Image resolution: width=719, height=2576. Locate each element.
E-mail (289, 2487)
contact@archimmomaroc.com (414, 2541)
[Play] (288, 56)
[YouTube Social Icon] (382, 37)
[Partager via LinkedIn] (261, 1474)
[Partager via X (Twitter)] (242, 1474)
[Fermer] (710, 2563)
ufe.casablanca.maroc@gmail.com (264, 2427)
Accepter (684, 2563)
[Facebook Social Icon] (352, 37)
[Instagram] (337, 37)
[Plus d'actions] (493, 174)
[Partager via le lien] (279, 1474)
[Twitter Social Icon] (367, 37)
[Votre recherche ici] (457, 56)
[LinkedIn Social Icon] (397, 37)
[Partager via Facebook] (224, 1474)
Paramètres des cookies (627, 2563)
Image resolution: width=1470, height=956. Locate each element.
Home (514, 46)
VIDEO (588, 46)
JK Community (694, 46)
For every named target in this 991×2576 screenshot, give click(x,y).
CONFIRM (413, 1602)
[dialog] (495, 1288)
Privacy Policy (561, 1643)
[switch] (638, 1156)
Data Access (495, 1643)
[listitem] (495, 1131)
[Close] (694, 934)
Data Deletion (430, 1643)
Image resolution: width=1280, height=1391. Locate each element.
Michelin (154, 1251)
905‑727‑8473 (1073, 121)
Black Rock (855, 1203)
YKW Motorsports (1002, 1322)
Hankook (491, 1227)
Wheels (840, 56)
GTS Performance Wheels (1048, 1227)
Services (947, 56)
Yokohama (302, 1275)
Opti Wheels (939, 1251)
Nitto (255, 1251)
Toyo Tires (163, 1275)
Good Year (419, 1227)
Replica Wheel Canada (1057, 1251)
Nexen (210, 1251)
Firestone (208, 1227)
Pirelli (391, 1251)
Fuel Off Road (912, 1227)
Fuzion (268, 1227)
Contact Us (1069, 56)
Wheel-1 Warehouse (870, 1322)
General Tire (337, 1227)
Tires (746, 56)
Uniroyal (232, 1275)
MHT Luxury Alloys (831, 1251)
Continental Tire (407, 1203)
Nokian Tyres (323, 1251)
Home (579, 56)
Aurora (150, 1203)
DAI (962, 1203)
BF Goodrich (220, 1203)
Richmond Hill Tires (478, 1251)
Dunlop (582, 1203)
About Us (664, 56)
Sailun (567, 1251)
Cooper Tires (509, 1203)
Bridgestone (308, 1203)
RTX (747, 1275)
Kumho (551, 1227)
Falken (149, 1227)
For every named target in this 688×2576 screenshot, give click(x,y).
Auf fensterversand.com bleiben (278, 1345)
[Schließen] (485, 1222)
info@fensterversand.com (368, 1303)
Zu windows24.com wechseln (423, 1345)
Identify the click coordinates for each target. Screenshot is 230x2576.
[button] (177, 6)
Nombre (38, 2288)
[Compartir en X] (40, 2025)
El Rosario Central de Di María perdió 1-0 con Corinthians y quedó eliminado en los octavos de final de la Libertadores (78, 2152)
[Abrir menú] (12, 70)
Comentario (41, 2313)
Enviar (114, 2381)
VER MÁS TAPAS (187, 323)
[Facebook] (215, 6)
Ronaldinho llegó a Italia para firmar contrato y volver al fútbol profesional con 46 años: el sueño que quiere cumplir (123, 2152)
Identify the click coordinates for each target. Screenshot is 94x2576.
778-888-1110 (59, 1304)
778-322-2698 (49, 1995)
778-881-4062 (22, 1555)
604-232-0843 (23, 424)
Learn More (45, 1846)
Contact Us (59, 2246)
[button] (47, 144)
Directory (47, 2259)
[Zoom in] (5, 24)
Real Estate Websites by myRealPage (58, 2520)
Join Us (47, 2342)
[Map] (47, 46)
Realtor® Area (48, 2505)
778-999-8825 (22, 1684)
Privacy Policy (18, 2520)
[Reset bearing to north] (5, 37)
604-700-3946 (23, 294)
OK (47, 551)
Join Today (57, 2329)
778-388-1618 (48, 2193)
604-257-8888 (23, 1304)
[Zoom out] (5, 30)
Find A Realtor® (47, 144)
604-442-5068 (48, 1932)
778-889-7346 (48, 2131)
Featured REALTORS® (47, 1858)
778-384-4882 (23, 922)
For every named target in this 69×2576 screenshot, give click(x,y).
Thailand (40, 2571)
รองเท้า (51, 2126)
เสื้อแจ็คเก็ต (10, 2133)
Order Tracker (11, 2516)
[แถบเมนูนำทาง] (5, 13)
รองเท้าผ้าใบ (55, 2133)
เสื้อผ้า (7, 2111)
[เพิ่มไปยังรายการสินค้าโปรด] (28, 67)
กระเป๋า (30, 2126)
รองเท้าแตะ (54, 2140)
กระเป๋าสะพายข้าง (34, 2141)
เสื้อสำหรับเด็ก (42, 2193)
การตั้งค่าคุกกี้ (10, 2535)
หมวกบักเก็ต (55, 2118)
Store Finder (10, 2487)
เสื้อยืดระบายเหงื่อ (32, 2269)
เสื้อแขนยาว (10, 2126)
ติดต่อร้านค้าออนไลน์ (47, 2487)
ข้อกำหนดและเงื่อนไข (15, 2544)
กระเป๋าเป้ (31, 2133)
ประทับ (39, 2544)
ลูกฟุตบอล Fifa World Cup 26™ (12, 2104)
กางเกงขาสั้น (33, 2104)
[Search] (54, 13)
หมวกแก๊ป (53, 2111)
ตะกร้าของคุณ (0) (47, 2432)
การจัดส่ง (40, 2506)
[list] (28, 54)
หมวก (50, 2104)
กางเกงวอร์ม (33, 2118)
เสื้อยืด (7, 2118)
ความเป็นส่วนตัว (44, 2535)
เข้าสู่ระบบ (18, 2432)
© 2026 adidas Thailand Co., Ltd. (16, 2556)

===

- Activity
All that is wanted is the set of lines from the one with "[list] (28, 54)" through the last line of the entries, both included, output exactly.

- Reply to the task
[list] (28, 54)
หมวก (50, 2104)
กางเกงวอร์ม (33, 2118)
เสื้อยืด (7, 2118)
ความเป็นส่วนตัว (44, 2535)
เข้าสู่ระบบ (18, 2432)
© 2026 adidas Thailand Co., Ltd. (16, 2556)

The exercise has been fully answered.